Instructions to follow: Rewrite each of the rows below as a numbered list, dropping any blank lines.

Rows:
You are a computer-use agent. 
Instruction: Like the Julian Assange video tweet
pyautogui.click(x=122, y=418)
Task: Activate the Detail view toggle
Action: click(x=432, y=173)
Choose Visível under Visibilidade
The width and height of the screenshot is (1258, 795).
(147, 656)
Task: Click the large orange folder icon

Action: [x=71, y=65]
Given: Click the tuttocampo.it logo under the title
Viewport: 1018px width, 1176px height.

Output for this task:
1. You are a computer-use agent. 
2. Instruction: Like the Julian Assange video tweet
3. pyautogui.click(x=122, y=418)
4. Task: Activate the Detail view toggle
5. Action: click(x=432, y=173)
6. Choose Visível under Visibilidade
7. The width and height of the screenshot is (1258, 795).
8. (147, 656)
9. Task: Click the large orange folder icon
10. Action: [x=71, y=65]
11. Given: Click the tuttocampo.it logo under the title
12. Viewport: 1018px width, 1176px height.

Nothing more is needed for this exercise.